Going
to the Fountain of Youth
A
recent New
York Times
article (“Attracting Young, Diverse Mortgage Bankers – Aug. 21, 2015) details
the efforts of a company called Radius Financial Group to reach out to and
cultivate younger candidates to become Loan Originators, among other things. Keith Polaski,
COO and a founder of Radius, describes the mortgage banking demographic as
“55-plus-year-old white guys and gals,” and states, “If we don’t do something
about creating the next generation of mortgage bankers, we’re going to old
ourselves right out of business.” It’s a
logical connection that younger homebuyers are going to gravitate toward a
younger demographic of both mortgage bankers and real estate agents.
Dave
Stevens of the Mortgage Bankers Association echoes this sentiment and has
approached realtors to establish training programs for younger
professionals. The mentality behind
this, of course, is to create a dynamic that presents a younger “face” to the
up-and-coming homebuyers. And that’s
where the training is crucial: while it’s nice to have the young “face”, it’s
absolutely vital that knowledge and expertise are a part of the overall
package.
With
that said, the 40-plus-year old buyers should not be discarded – there are a
lot more of them than those who are under 40 – but it’s clear that the market
for the younger buyers is only going to grow.

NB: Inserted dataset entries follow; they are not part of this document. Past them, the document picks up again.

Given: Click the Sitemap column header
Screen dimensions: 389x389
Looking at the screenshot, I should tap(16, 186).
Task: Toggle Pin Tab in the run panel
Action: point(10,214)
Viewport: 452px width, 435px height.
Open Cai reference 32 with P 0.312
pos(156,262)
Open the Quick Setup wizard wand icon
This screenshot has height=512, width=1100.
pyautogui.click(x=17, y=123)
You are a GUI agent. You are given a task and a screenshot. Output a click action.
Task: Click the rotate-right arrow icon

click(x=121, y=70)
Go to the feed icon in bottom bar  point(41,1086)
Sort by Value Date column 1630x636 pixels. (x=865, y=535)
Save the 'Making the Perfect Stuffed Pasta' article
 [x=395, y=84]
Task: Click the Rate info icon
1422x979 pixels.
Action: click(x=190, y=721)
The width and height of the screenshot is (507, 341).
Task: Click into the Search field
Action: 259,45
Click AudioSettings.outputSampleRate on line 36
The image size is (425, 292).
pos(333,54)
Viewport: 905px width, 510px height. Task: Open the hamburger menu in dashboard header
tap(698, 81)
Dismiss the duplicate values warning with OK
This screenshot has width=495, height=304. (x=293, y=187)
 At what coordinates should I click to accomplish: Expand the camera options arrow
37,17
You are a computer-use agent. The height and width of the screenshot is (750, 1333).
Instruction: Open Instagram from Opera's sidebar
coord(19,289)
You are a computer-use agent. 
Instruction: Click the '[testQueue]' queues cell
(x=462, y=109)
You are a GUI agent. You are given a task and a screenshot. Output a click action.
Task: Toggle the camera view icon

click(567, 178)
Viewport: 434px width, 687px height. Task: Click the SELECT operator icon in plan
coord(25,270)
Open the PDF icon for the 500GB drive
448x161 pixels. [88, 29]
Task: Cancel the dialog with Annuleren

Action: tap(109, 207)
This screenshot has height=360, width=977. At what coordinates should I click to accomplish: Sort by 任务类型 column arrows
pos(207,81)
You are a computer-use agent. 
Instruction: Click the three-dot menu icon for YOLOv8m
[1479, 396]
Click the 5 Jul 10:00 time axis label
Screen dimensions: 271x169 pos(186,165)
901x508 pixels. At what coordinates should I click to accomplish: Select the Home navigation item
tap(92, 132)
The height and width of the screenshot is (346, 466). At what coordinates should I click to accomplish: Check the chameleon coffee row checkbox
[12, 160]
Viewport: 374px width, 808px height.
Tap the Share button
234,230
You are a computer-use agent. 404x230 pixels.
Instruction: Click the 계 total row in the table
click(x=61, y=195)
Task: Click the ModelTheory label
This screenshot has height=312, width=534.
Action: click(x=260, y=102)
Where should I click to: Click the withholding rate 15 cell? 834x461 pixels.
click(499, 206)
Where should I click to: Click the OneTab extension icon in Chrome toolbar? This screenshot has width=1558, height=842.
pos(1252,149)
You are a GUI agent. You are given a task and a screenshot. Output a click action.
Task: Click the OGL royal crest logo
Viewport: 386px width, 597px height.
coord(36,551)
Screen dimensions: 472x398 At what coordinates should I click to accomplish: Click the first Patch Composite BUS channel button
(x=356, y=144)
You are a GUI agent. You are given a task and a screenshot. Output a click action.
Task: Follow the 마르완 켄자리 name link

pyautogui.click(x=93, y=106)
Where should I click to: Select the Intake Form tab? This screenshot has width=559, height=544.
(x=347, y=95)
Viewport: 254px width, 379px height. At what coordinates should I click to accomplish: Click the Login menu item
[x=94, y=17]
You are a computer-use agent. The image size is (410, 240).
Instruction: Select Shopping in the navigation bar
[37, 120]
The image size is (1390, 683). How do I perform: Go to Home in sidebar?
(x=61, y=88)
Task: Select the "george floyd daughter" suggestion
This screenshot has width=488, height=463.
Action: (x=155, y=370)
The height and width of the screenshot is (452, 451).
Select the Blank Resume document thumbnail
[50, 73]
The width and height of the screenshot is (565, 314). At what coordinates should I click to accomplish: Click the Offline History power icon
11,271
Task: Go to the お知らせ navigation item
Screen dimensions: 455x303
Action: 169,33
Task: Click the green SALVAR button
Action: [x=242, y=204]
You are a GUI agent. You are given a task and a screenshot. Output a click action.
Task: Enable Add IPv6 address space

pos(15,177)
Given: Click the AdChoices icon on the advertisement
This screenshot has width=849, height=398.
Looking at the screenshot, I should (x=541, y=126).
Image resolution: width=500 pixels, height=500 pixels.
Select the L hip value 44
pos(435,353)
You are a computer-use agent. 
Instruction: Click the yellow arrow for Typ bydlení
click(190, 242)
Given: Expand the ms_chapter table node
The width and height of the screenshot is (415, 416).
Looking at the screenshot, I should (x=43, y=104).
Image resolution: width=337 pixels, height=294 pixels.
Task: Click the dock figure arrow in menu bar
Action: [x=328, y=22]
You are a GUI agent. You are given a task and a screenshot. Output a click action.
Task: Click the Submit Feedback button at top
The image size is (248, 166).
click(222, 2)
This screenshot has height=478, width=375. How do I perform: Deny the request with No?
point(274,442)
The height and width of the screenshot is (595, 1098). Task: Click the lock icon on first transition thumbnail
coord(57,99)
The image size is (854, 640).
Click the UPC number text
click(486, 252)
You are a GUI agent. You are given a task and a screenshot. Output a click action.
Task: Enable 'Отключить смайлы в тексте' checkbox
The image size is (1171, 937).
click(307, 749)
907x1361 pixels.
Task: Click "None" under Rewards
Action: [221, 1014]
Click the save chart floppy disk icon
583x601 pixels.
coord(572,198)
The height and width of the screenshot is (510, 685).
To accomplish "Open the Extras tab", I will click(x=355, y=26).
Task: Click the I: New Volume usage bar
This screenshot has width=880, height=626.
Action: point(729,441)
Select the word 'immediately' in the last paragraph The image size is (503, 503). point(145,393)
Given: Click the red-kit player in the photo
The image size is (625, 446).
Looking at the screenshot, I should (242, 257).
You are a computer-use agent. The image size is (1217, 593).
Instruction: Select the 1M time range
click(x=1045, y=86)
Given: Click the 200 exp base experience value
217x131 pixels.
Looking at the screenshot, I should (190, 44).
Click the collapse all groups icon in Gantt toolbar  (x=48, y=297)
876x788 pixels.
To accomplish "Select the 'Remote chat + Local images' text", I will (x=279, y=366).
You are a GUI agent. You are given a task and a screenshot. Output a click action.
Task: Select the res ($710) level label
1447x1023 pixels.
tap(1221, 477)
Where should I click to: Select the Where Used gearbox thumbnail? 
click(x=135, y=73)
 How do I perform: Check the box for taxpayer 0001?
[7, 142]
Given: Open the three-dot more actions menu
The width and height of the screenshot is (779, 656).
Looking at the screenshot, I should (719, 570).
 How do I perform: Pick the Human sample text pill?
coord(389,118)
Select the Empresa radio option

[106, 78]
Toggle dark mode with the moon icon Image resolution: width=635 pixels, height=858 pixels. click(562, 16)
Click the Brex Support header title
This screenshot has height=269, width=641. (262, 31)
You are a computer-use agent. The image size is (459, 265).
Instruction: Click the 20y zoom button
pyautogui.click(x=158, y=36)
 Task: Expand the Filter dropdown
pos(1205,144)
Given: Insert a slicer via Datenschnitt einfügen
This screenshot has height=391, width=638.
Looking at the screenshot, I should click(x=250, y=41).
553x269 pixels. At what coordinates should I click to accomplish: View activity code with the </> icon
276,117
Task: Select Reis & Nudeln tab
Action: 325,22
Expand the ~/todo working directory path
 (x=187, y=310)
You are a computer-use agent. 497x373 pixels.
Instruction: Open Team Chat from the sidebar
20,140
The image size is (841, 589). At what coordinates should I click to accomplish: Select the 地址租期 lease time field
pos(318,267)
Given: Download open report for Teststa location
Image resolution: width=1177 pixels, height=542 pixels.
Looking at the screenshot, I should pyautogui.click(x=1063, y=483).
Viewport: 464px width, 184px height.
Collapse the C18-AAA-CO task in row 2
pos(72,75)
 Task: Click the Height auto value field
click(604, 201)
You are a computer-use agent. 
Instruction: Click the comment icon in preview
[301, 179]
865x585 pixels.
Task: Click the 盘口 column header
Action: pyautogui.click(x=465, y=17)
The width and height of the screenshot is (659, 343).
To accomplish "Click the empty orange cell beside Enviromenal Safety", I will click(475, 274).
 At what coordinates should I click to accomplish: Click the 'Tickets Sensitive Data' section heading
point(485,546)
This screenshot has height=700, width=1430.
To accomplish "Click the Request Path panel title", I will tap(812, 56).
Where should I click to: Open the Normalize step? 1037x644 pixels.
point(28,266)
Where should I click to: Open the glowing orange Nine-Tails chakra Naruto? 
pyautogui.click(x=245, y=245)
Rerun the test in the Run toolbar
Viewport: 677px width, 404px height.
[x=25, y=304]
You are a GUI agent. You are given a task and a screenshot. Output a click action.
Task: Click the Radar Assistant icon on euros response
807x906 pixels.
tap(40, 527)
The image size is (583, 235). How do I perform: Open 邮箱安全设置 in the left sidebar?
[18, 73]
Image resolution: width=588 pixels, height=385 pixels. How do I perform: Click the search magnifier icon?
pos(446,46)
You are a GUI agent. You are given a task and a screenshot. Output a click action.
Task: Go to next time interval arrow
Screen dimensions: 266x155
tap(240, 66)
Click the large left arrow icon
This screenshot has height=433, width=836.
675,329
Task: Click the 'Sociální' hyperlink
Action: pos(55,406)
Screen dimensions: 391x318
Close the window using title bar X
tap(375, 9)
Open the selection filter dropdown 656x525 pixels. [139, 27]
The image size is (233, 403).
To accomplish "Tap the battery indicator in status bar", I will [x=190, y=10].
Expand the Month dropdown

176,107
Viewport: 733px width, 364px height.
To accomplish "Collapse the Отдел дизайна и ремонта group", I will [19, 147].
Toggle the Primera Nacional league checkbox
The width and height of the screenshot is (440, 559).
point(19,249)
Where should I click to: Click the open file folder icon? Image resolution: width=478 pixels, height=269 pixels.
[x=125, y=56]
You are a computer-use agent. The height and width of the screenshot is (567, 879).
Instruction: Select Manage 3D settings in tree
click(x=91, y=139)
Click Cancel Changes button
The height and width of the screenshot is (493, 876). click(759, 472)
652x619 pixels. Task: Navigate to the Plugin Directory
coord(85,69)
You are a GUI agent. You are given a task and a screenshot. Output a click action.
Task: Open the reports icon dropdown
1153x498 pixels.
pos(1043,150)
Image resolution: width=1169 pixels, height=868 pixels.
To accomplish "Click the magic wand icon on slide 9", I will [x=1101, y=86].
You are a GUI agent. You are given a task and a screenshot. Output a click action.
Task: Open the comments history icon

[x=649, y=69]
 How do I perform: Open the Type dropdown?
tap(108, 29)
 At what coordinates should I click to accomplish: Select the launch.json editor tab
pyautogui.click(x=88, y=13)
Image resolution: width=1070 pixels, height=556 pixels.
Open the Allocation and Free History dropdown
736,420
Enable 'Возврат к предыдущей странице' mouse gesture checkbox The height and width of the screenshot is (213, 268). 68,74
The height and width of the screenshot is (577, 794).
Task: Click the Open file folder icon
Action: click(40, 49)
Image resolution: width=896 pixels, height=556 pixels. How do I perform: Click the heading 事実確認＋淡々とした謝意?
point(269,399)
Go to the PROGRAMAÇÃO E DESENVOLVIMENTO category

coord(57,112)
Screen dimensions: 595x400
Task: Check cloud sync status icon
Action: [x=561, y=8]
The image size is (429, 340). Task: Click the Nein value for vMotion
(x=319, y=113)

Business as usual is not going to attract these younger buyers – let’s
be sure not to “old ourselves right out of business.”
Bi-Weekly
Mortgage Payments Doubling Your Pain?
It’s
a classic means of paying down your mortgage faster: take your monthly mortgage
payment (PITI), cut it in half, and make that half payment every two
weeks. By the end of the year, you will
have made 26 of these payments for a total of 13 full payments. Nothing wrong with wanting to pay off your
mortgage early!
Recently,
however, a payment processing company called Paymap
was fined $5 million by the CFPB for defrauding their customers. In addition to making completely unsupported
claims of how much a consumer will save though this bi-weekly payment program,
they were telling their customers that the mortgage payoff schedule was “every
two weeks” – in reality, Paymap
was withdrawing the payment amount every two weeks from their customers’
accounts, but they were waiting until the first of the next month to transfer
the funds to the mortgage servicer. The
payment schedule did not change.
Two
recommendations to avoid such a debacle:
Pay
an extra “twelfth” in your monthly mortgage payment. For example, if your mortgage is $1200, add
another $100 to your payment for a total of $1300. At the end of the year, you will have made
the equivalent of 13 monthly payments.
No muss, no fuss.
Or,
give your mortgage a “raise”. If you
receive a raise of 5% at work, add 5% to your mortgage payment. By tacking on a “raise” of $50 to $75 each
month, you’ll significantly reduce the number of years on a 30-year mortgage.